30 Jan 2022 14 minute read
Pendyrus Male Choir from New Year Virtual Concert, screenshot

Ben Wildsmith

I’m 44 and stuck up a Powys mountain at the dog end of love. Our four years had been the filmic, irrational symphony for which I’d always believed myself destined. When the tympanies died away, a resigned calm had set in as we readied ourselves for the necessary trauma of severance.

Eve is painting away happily, so I broach the subject.

“The Pendyrus Choir are singing at the chapel in town tonight, fancy it?” She carries on putting the gleam into a pine marten’s pupil.

“That one we heard recently was absolute shit, you said it was as if Vic Reeves had been cloned forty times and locked in Treowen Community Centre with Linda McCartney on piano.”

“No, this is the Pendyrus, from Tylorstown in the Rhondda, where we visited. They are ‘the only musical ensemble in the world to have performed at both the White House and the Kremlin,’ I quote directly and solemnly from Wikipedia.

“’Kay,” she breezes, offering a coffee cup, as fair exchange is no robbery.

################

■ BRIEF 1
Answer these questions using the essay about the Pendyrus Choir:
(a) How old does the narrator say they are?
(b) What is Eve putting the gleam into while painting?
(c) Which town is the Pendyrus Choir from?
■ BRIEF 2
Carry on the essay about the Pendyrus Choir from the point where it ends.

[Saved entries]

################

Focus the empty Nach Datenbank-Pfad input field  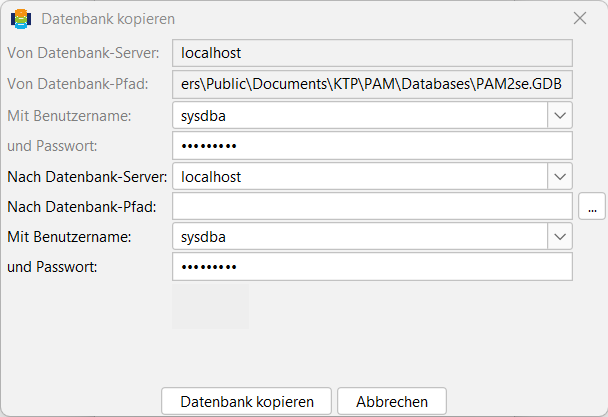pos(372,207)
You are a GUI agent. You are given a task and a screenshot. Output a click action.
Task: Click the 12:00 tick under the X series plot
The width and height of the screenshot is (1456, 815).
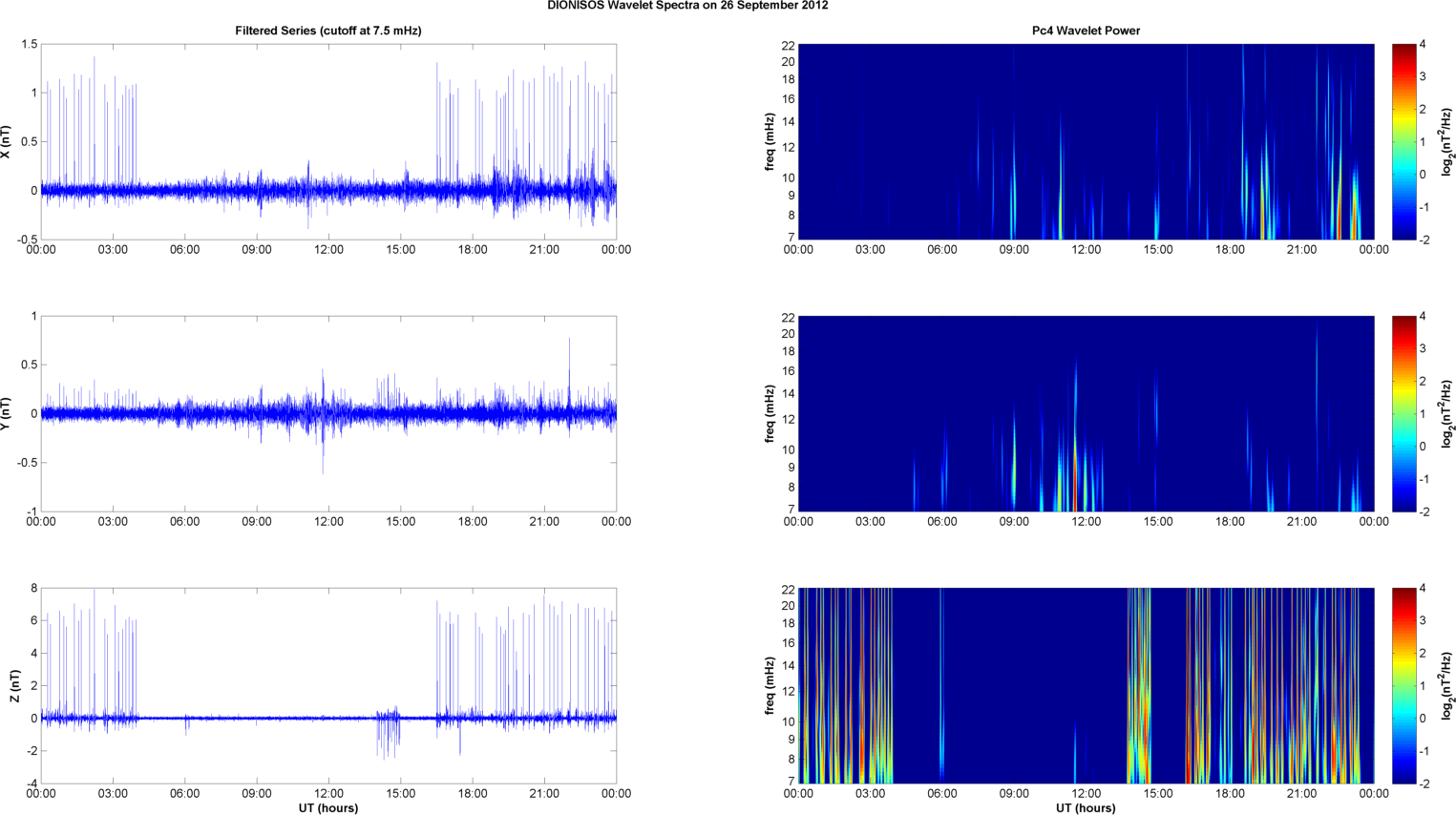328,250
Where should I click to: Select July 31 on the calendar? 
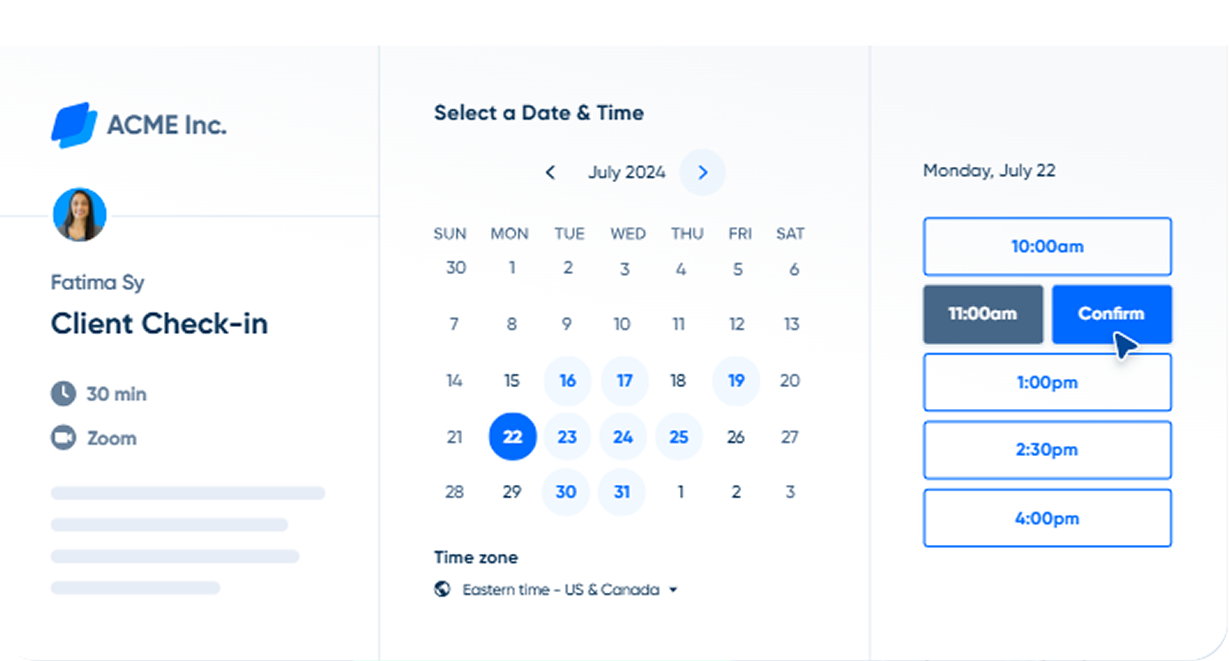pos(622,492)
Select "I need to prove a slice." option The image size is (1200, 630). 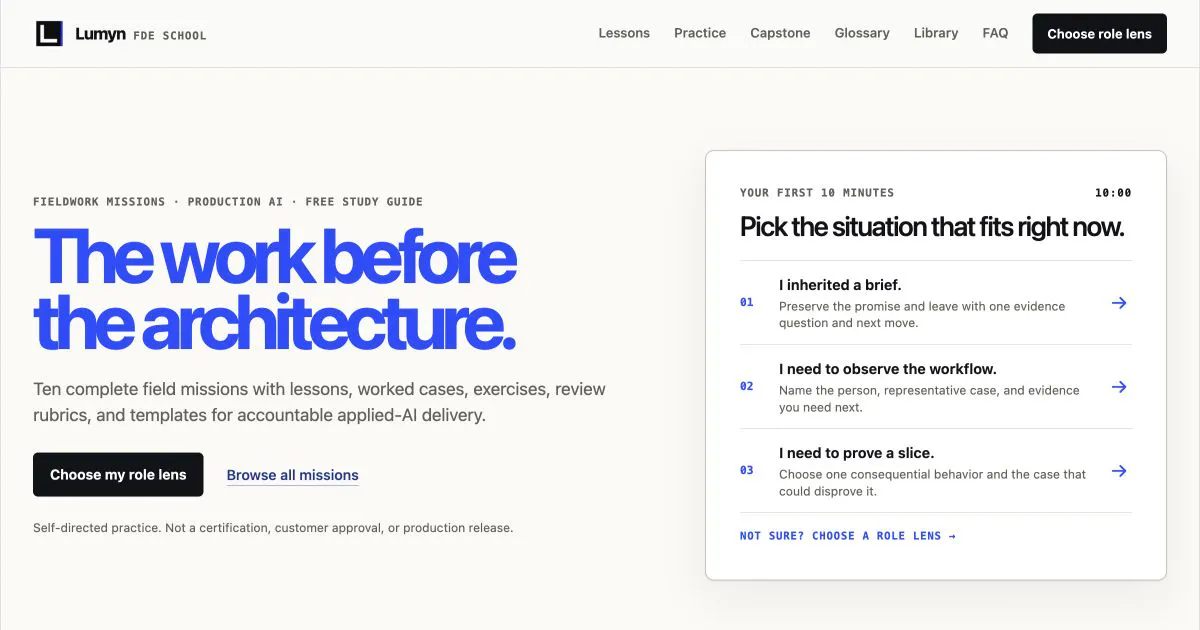coord(936,470)
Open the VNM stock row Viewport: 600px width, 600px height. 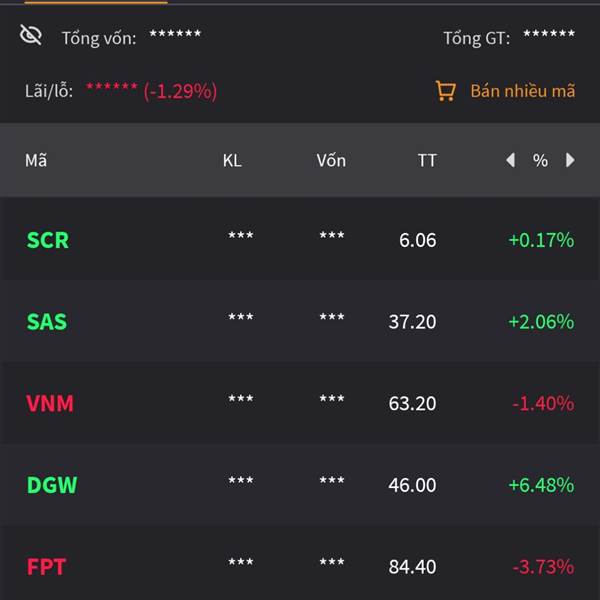pos(50,404)
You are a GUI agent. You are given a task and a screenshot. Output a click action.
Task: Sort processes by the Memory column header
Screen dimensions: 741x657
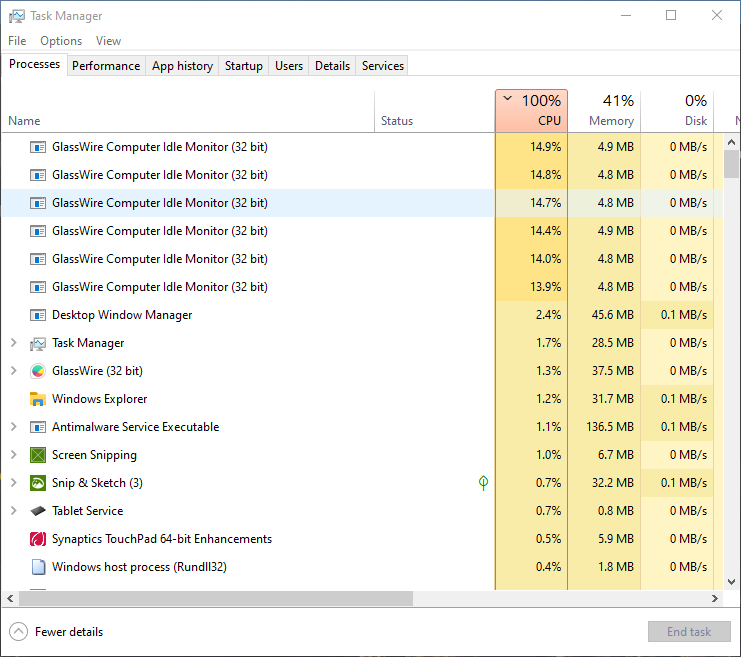610,111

################

■ EXPECTED OUTPUT 1
(a) 44
(b) A pine marten's pupil
(c) Tylorstown, in the Rhondda

■ EXPECTED OUTPUT 2
Driving down from Tylwch to the chapel is a tense affair. Eve is incongruously glamorous in the passenger seat of my knackered Polo and consciously so. Beautiful people can seem cruel, they have to be, how else would they ever get rid of us?

We park outside the China Street chapel, right where they put the black traffic cones for the funerals of which the town is so enthusiastically fond. The building towers at you from the pavement: fierce columns, solemn ironwork, inscriptions on tablets with fervent dates.

There are around a dozen chapels in and around little Llanidloes and I often wonder about the revivals of the Nineteenth Century. These chapels must have been bear pits of tumult, ranged against the Establishment and each other in competition for the souls of Wales. Their stone, oblong faces are set like resolute jaws, daring passers-by to defy them, dwarfing pubs, and taunting the Church.

Buglers in battle

An old boy in a choir blazer is sat on the wall catching a breather and having a fag.

“I’m looking forward to the concert,” I say, rolling one myself.

“Last time we were here was 1956,” he replies. “I was a kid myself.” The accent feels like a childhood blanket. The melodious precision of Rhondda vowels is unique and as far from the Powys accent as from Liverpool.

I do the mental arithmetic, Grandad left in the Thirties so he wouldn’t have known him. Still…

“My family’s from Tylorstown.” I announce. “My uncle, Trevor Morgan was headmaster of Ferndale Grammar…”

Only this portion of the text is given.